- The Washington Times - Tuesday, July 7, 2020

President Trump on Tuesday declared that K-12 schools should move full steam ahead toward reopening in the fall despite concerns from local leaders and education groups about exposing students and teachers to the coronavirus.

Mr. Trump and other administration officials said schools districts should make every effort to get in-person classes back up and fully running for the next academic year, which would be as soon as next month for many.

The president said “no way” to local leaders who proposed to keep schools closed. He described it as an effort to damage him politically before the November election.

“We’re very much going to put pressure on governors and everybody else to open the schools,” the president said at a White House event with educators. “It’s very important for the well-being of the student and the parents.”

Parents across the country who spent much of the spring juggling work-from-home with looking after their children are now staring at additional weeks and potentially months of trying to engage in the increasingly untenable balancing act.

The White House was pushing to reopen schools as states across the South and West were dealing with spikes in COVID-19 cases.

A resurgence of COVID-19 cases in Texas prompted El Paso Mayor Dee Margo to weigh plans for delaying the start of the school year until after Labor Day.

Officials in school districts across the country are holding similar discussions as the nation records almost 3 million cases and more than 130,000 deaths from COVID-19, the disease caused by the coronavirus.

Dr. Robert R. Redfield, director of the Centers for Disease Control and Prevention, said the CDC is encouraging all schools “to do what they need to reopen.”

He called schools a “vital part of our society.”

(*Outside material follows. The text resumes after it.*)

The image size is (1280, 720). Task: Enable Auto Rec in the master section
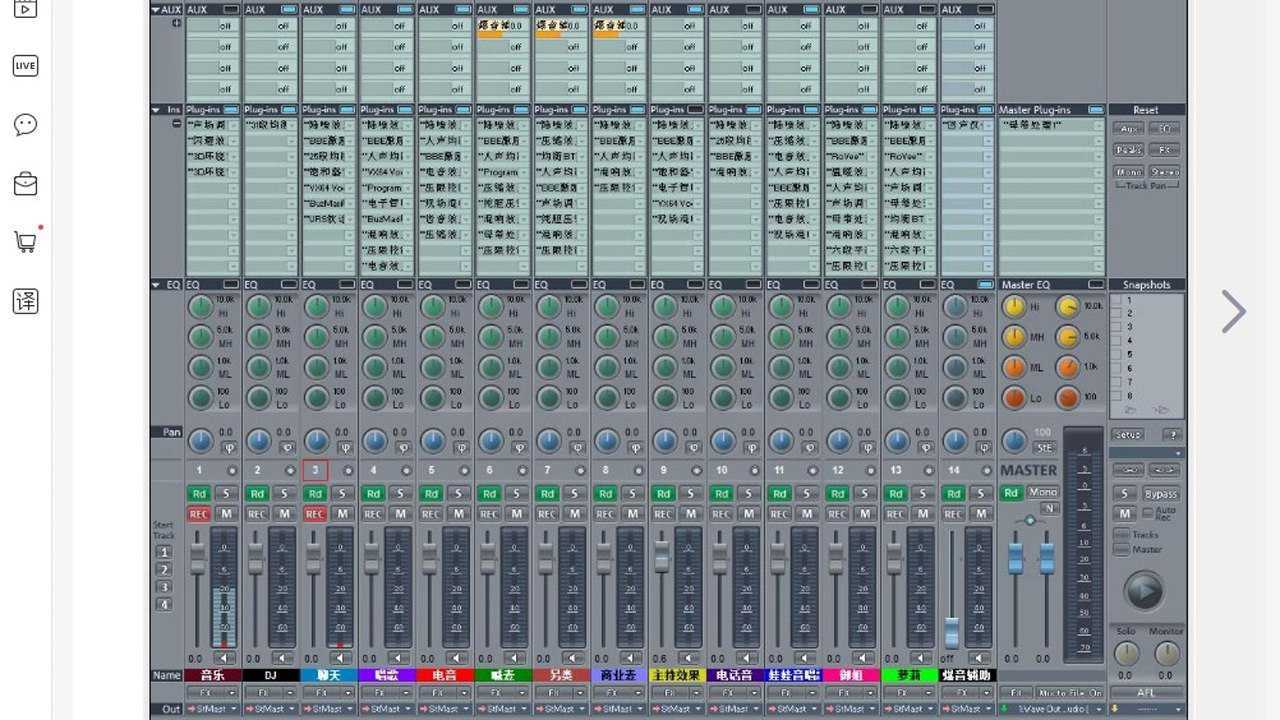(1147, 511)
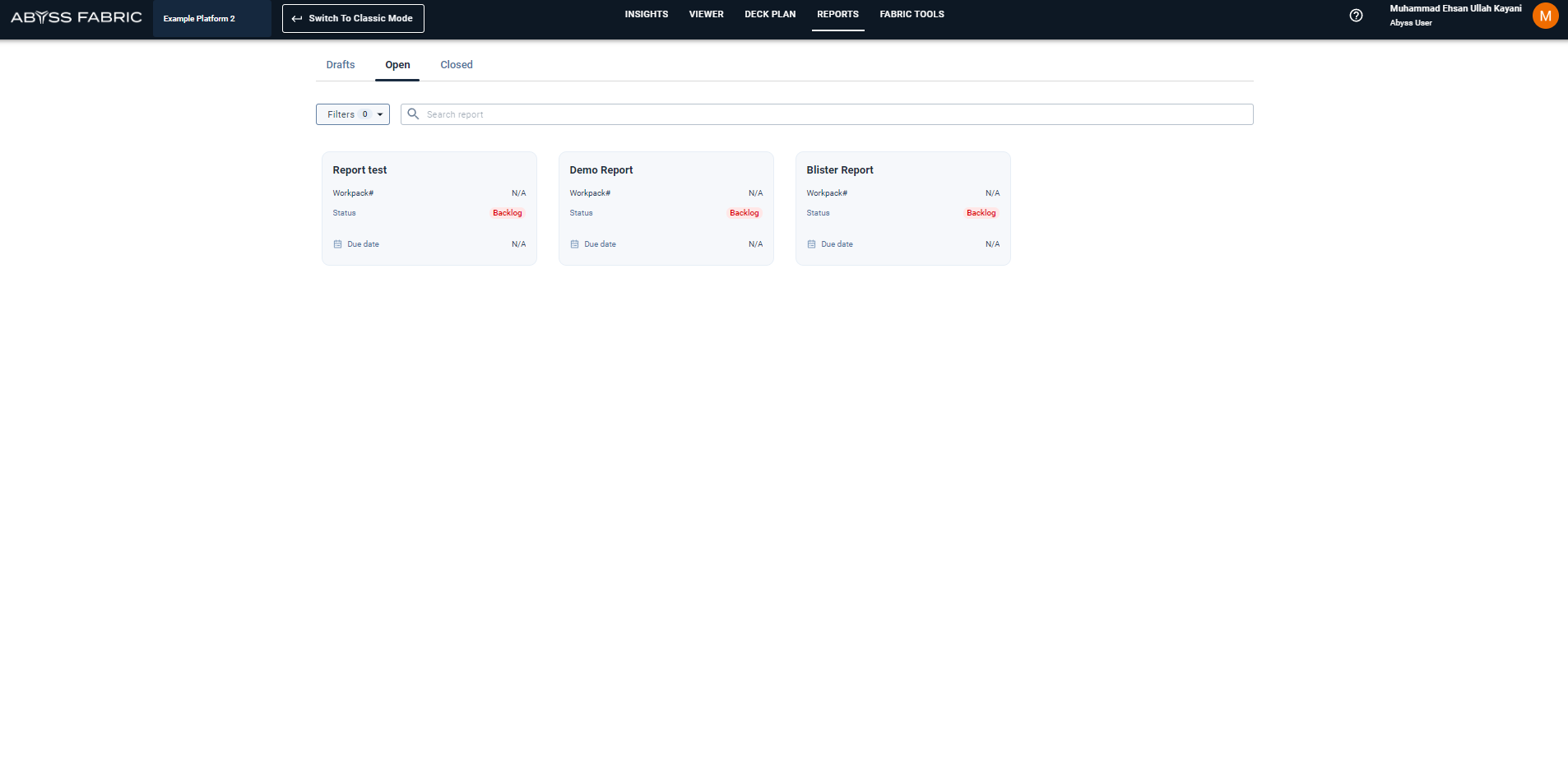Switch to the Closed tab
Screen dimensions: 1568x779
(x=456, y=65)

“We think as you measure the different risk, it’s clear that we would see the greater risk to our society as to have these schools closed,” Dr. Redfield said.

The American Academy of Pediatrics recently underscored the importance of in-person learning. It said school closures this spring produced adverse outcomes, including developmental and emotional consequences associated with social isolation.

The group “strongly advocates that all policy considerations for the upcoming school year should start with a goal of having students physically present in school,” according to guidance from the academy.

House Minority Leader Kevin McCarthy, California Republican, said Congress has an opportunity to address the “looming crisis” of schools and child care in the next coronavirus relief bill.

“We cannot let our focus on the present distract us from preventing a child care crisis that will keep our students from returning to the classroom and their parents from returning to their workplace,” Mr. McCarthy said in an opinion piece for USA Today.

Whenever the doors open, many schools are preparing social distancing rules that will give students a much different experience in the classrooms, hallways and lunchrooms.

Kellyanne Conway, counselor to the president, floated ideas including having students eat lunch at their desks, curbing bus services and introducing staggered classes at reduced capacity.

“No more cupcake parties. Maybe no field trips,” she said. “So things will feel differently.”

The White House emphasized that even as the number of daily COVID-19 cases in the country has surged past 50,000 in recent weeks, the trend for death rates is moving in the right direction.

Dr. Anthony Fauci, the administration’s top infectious diseases expert, said the country can’t get complacent at such a crucial time.

“It’s a false narrative to take comfort in a lower rate of death,” said Dr. Fauci, director of the National Institute of Allergy and Infectious Diseases. “There [are] so many other things that are very dangerous and bad about this virus. Don’t get yourself into false complacency.”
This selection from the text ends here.